The most common WBRT dose-fractionation scheme was 30 Gy in 10 fractions (n = 210; 64%), followed by 20 Gy in 5 fractions (n = 82; 25%), and 24 Gy in 6 fractions (n = 12; 4%). The remaining 24 patients (7%) were treated with individual dose-fractionation schemes (total dose 18–46 Gy in 4–23 fractions). A focal boost to macroscopic disease was delivered in 37 patients (11%). Patients treated in ≥ 10 fractions had a better KPS than those treated in < 10 fractions (p < 0.01), although age was not different between these groups (p = 0.21). WBRT was completed as scheduled by 302 (92%) patients. In the remaining 26 patients (8%), WBRT was stopped early due to clinical deterioration or patient choice.

Median follow-up was 4.4 months (range, 0.1–154.3 months). The KM estimates of survival are shown in Fig. 1. Median OS for the entire cohort was 4.7 months (95%CI, 3.8–6.0) after WBRT. OS differed between primary tumor type (p < 0.01; Fig. 1a), with the longest survival seen in patients with breast cancer (median 7.7 months; 95%CI, 5.1–10.2). In comparison, patients undergoing WBRT for metastases of NSCLC (the largest subgroup) had a median OS of 4.8 months (95%CI, 3.2–6.1). Patients with SCLC and melanoma had a median OS of 3.5 months (95%CI, 2.1–6.4) and 4.6 months (95%CI, 2.0–9.2), respectively, whereas patients with other histologies had a median OS of 3.0 months (95%CI, 1.7–4.9). OS also differed between patients stratified by KPS (p < 0.01; Fig. 1b). Patients with a KPS of 90–100 survived for a median of 8.3 months (95%CI, 7.0–13.0), compared to 4.1 months (95%CI, 3.5–6.1) in patients with KPS 70–80, and 1.7 months (95%CI, 1.2–2.6) in patients with KPS < 70 (p < 0.01).
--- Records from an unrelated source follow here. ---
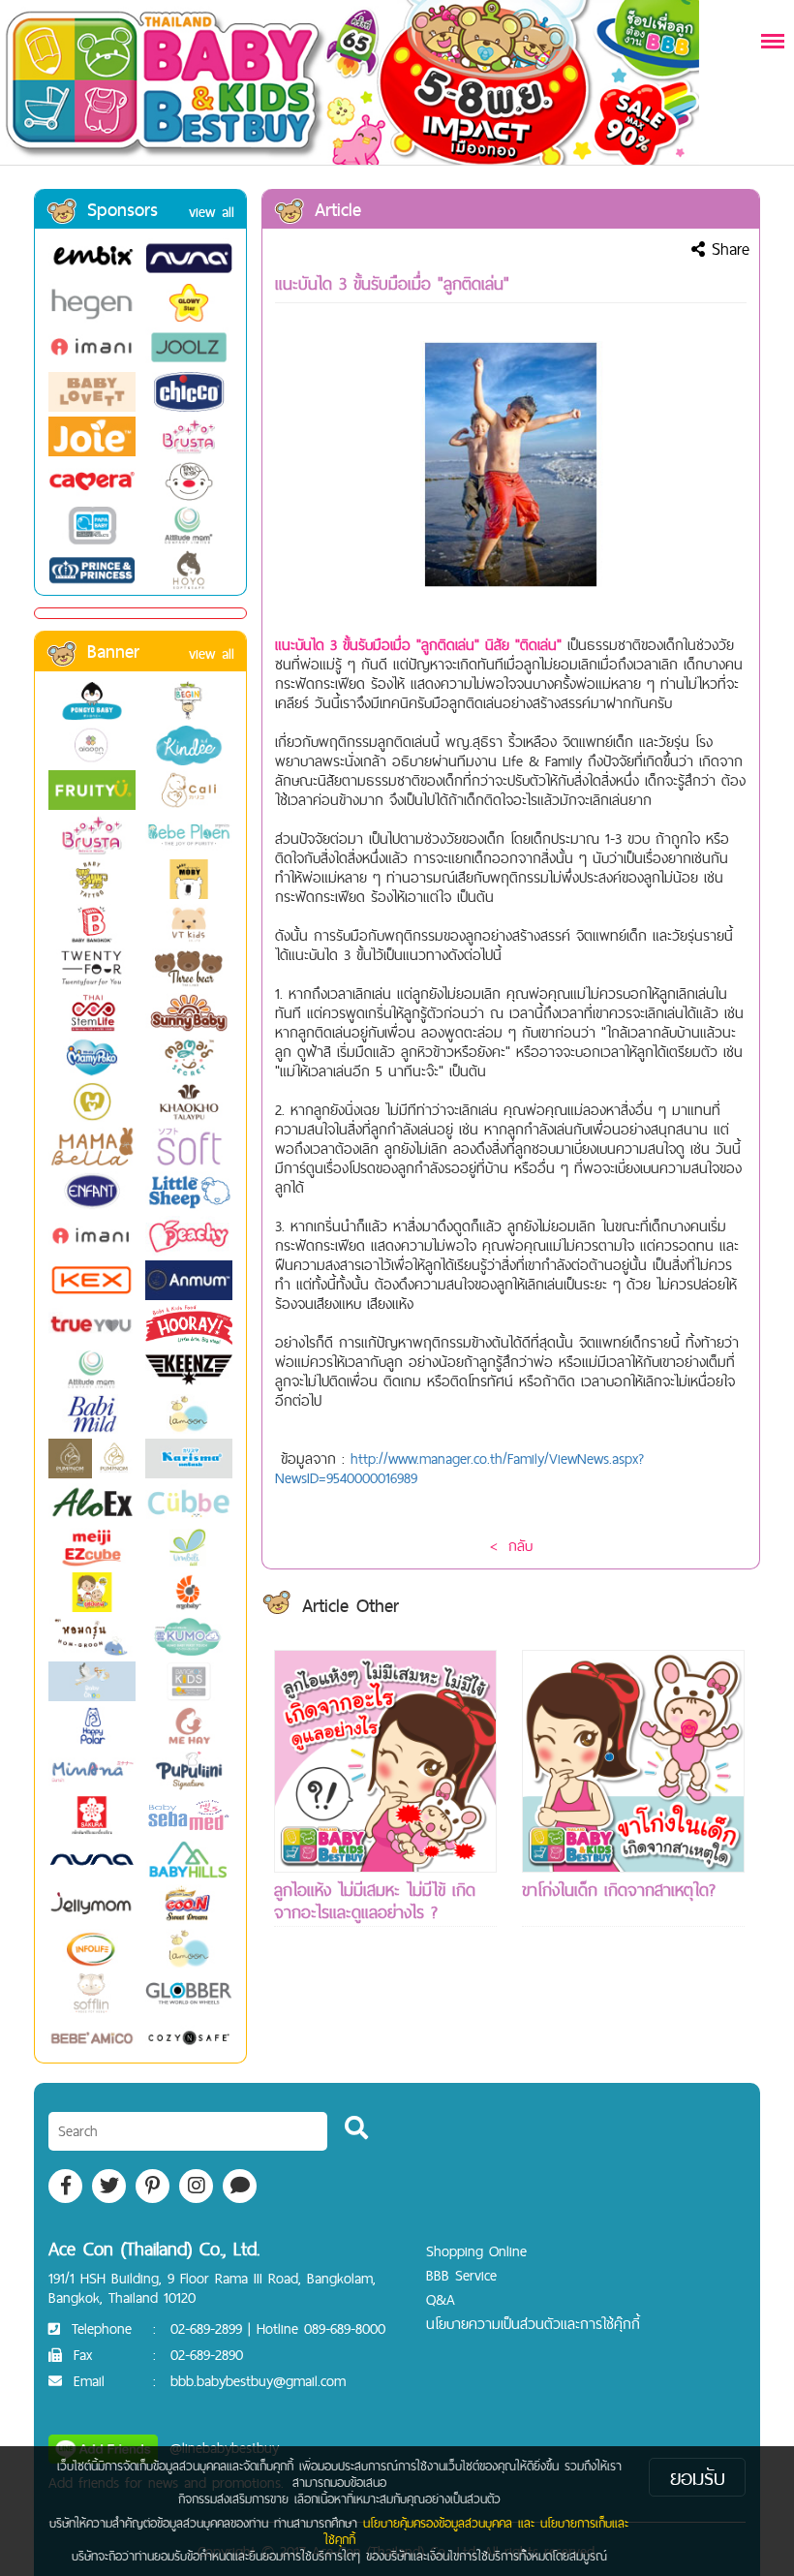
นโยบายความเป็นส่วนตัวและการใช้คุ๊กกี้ (533, 2324)
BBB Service (461, 2275)
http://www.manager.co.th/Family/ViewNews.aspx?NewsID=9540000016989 (459, 1468)
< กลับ (511, 1546)
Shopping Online (476, 2251)
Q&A (440, 2299)
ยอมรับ (697, 2477)
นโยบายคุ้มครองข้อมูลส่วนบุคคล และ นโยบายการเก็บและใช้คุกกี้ (476, 2531)
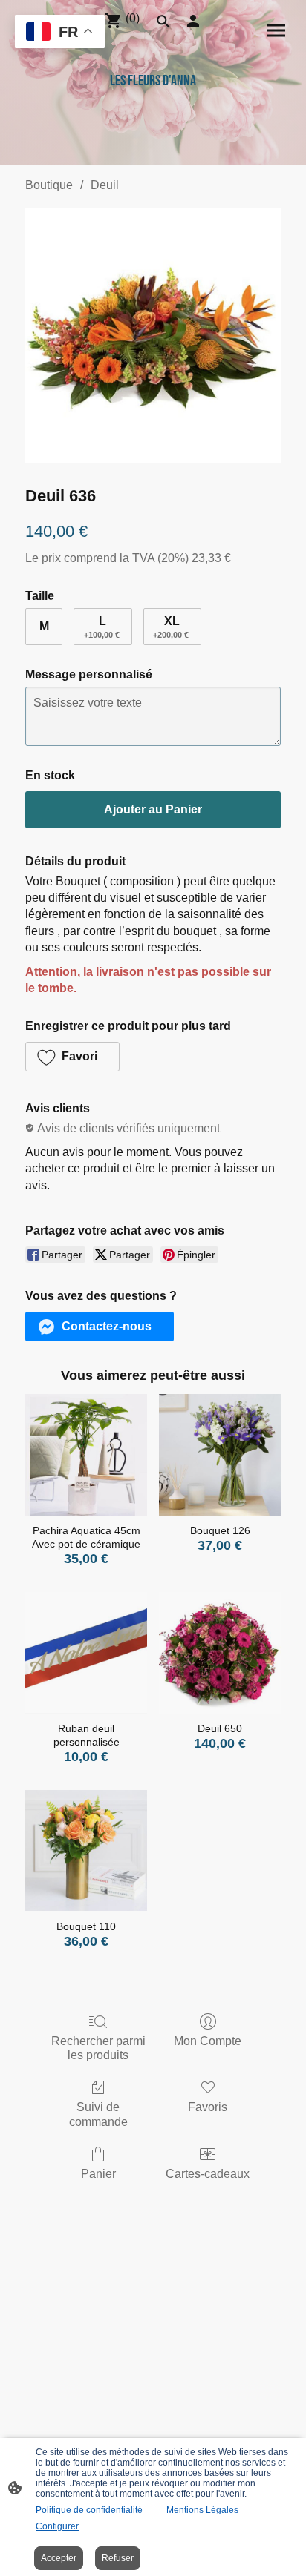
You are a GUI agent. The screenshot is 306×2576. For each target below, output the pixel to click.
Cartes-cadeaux (208, 2173)
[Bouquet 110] (86, 1851)
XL (171, 626)
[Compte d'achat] (193, 21)
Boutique (49, 185)
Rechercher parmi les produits (98, 2048)
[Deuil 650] (220, 1653)
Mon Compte (207, 2041)
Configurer (57, 2526)
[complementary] (60, 33)
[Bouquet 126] (220, 1455)
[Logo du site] (153, 123)
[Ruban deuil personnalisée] (86, 1653)
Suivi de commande (98, 2114)
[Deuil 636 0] (153, 335)
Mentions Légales (202, 2510)
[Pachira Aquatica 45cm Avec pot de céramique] (86, 1455)
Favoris (207, 2107)
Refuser (118, 2558)
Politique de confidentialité (89, 2510)
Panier (98, 2173)
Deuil (105, 185)
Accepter (58, 2558)
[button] (72, 1056)
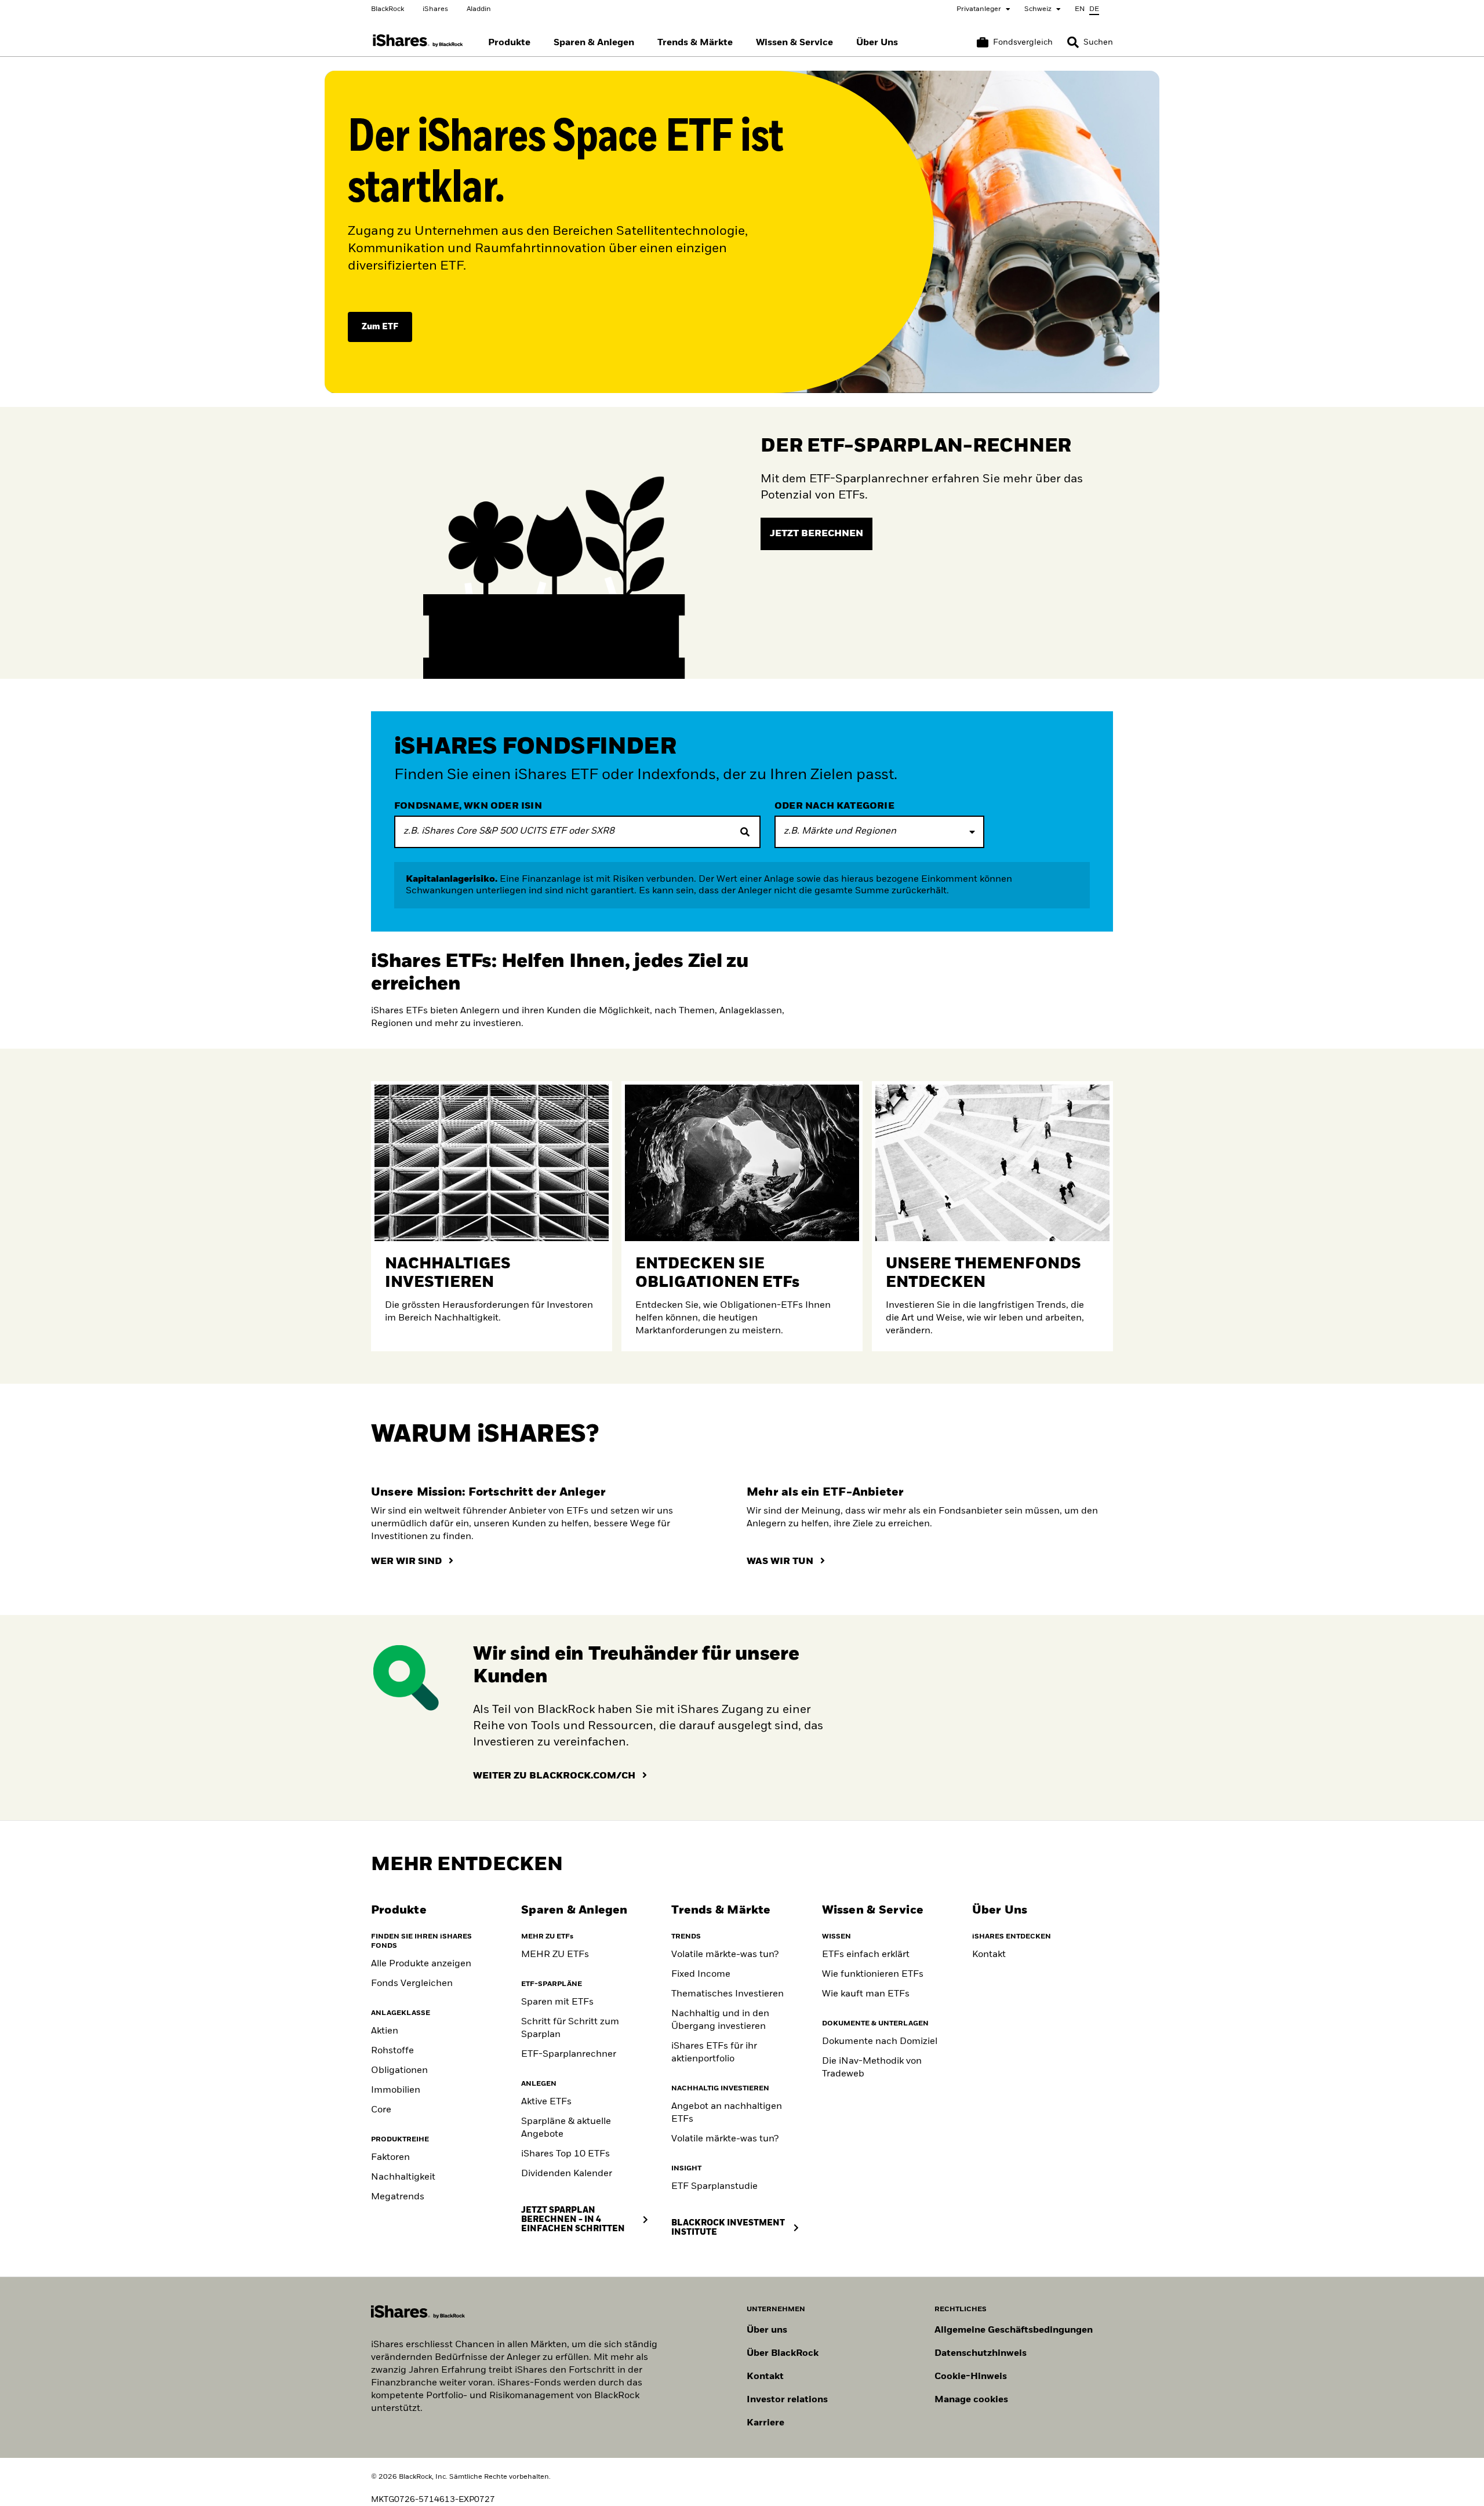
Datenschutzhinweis (980, 2353)
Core (381, 2110)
Kaplan-Meier estimates of overall survival following WBRT for brain metastases, stratified by primary tumor type (left panel) and KPS (right panel). More favorable survival outcomes were observed in patients with breast cancer, as well as in those with a good performance status. Abbreviations: KPS Karnofsky Performance Status, NSCLC non-small cell lung cancer, SCLC small cell lung cancer, WBRT whole brain radiation therapy

Results of the multivariate Cox regression analysis are shown in Fig. 2. Neither the patients’ sex nor age group were significant covariates for death after WBRT in our cohort. The covariate with the largest effect size was KPS, with a HR of 0.50 and 0.35 for patients with KPS 70–80 and 90–100, respectively (p < 0.001). The lowest HR of death was seen in patients with breast cancer (HR 1.0; reference), whereas patients with metastases from melanoma (HR 2.01; p = 0.007) and SCLC (HR 2.12; p = 0.002) appeared to have the worst outcomes. The presence of extracranial metastases (HR 1.48; p = 0.016) and leptomeningeal disease (HR 1.58; p = 0.012) was detrimental, whereas primary tumor control was not a significant factor (HR 0.95; p = 0.738) in the model. In patients who completed WBRT as scheduled (n = 302), those who received a dose of ≥ 30 Gy had a significantly lower HR of death (HR 0.45; p < 0.001) than those who had received < 30 Gy. Delivery of a boost to macroscopic disease was not associated with a lower HR of death, although a statistical trend could be observed (HR 0.70; p = 0.089).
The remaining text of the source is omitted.